Day after day, she worked with each of them. Bit by bit, they got a little better. But Smiles still liked to wander off when she tried to take him down back streets, and Dragon bolted after every bird and squirrel that caught his eye. What if they never listened to her? What if one of them ran off at the wrong time and got hurt?

But there was nothing to do but keep trying.

* * *

Raina was bringing in a bag of oranges from the tree down the street when the hospital lights flickered and blinked off. She gazed up into the darkness. After ten seconds, the lights snapped back on, blinding her. But in that moment of darkness, she’d seen something vital. The machines that ran the lights and water were still out there, but the people who ran the machines were dead.

She spent the next days gathering jugs. Filling them with water. Climbing to the flat roof and placing buckets for rain. Every morning, dew glinted on the cars. Raina knew that came from the air, too—was it mist from the sea? There had to be a way to catch it, but she couldn’t think how.

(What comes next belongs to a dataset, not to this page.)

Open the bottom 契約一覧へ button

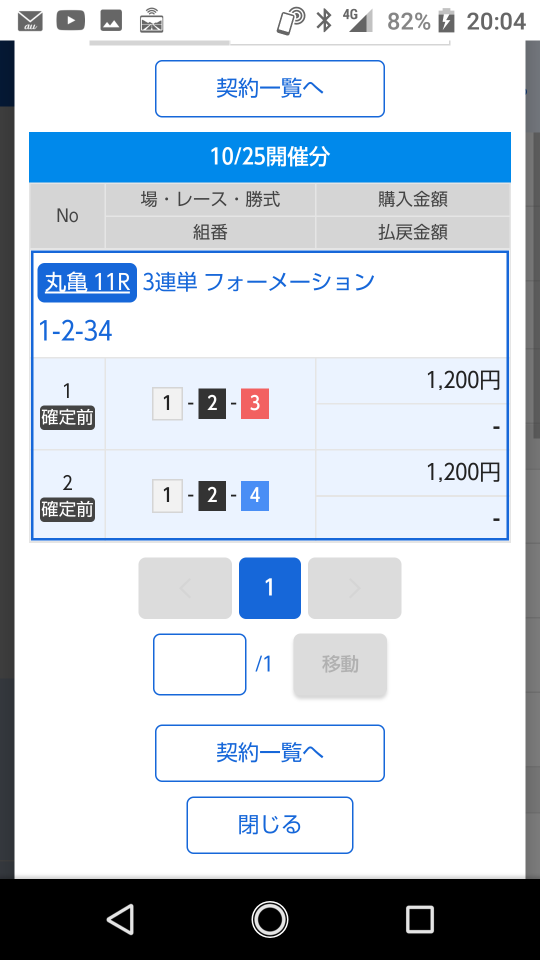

The water wasn’t the only thing. Earlier, their rooms of food had looked like enough to last forever. But now that she knew the water could stop, the supplies no longer looked so large. They were going to need more.

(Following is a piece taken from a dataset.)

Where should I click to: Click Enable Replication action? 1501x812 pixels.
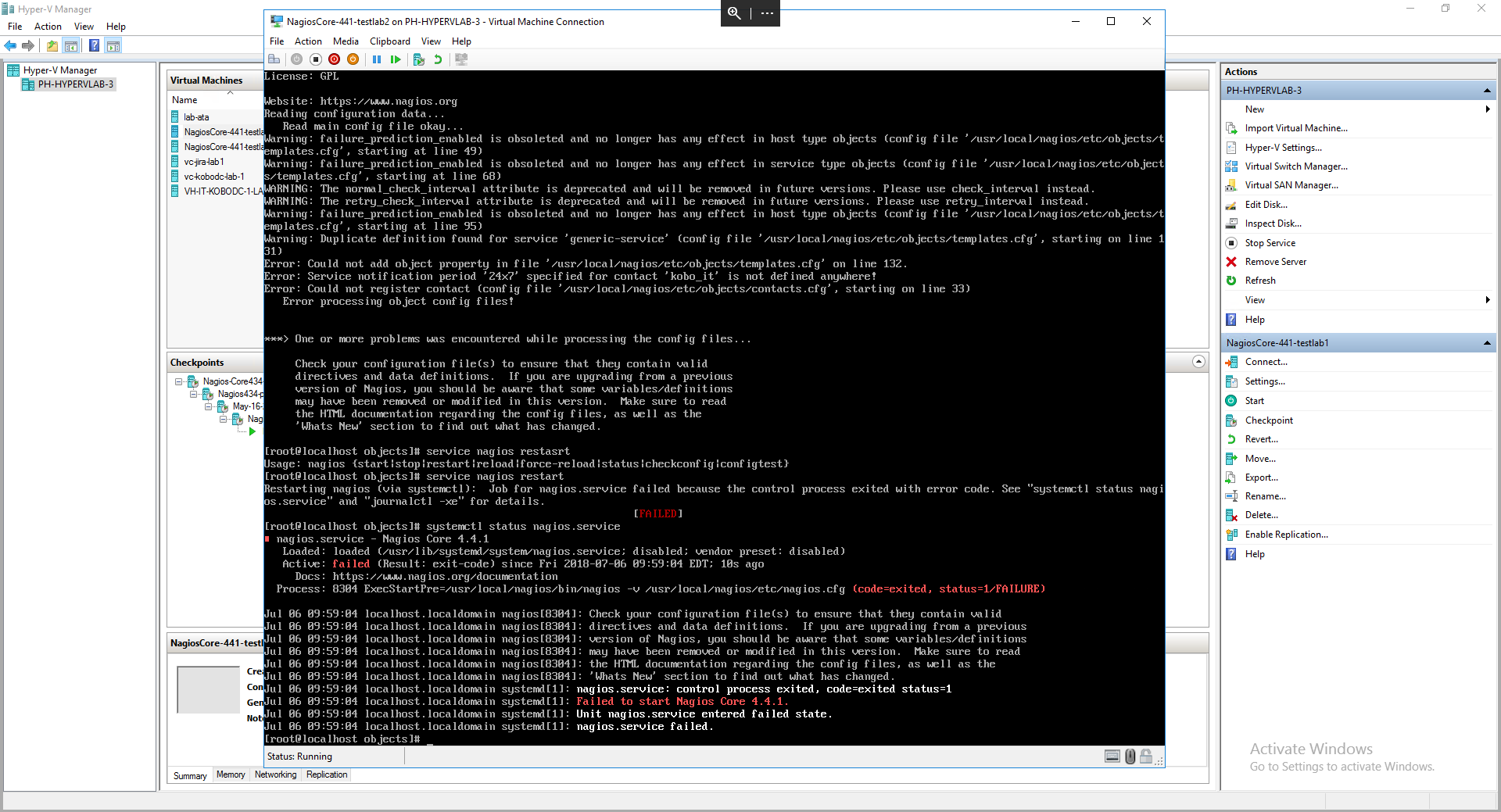(1286, 535)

That was the one lesson of the new world: you would
always
need more. If you weren’t busy getting it, you were busy losing it.

She’d visited enough of the nearby shops to know they’d already been looted. But there were hundreds of houses right behind the hospital. She’d been avoiding them. She knew what lay in the beds. What she’d found when the angry man on the street chased her. But she couldn’t be afraid anymore. The bodies couldn’t kill her. But fear could.

That night, Raina got her pack and her kitchen knife and walked outside. She meant to go alone, but Knife snuck out the door after her.

“Fine,” she muttered. Then her face softened to a smile. “Come on.”

Early on, she’d used snips from Target to cut a hole through the fence between the hospital and the home on the other side. She ducked through it and walked through the shaggy yard to the house’s back door. It was unlocked. She stepped into the entrance and was stopped by a wave of rotten stench. She took a step back, ready to turn and run. Knife trotted past her into the darkness. He sniffed at the kitchen table, then turned to stare at her.

“You’re much smaller than me.” Raina put her hands on her hips. “You should be afraid of everything. But that’s why you’re afraid of nothing, isn’t it? Or else you’d never stop running.”

She walked through the door. Inside, cans of food filled the cabinets.
Human
food: beef stew and chicken soup and cream of potato. She ate a can of stew on the spot. After weeks of dog food, the beef tasted like pure strength. She gave a bite to Knife, followed by a second. He ate in fast little jerks.

There were many houses, but less food than she thought. Much had been taken. Much had gone rotten. It would let them last longer, but not
that
much longer. They ate most of what they found each night, saving the dog food, which seemed made to last a long time.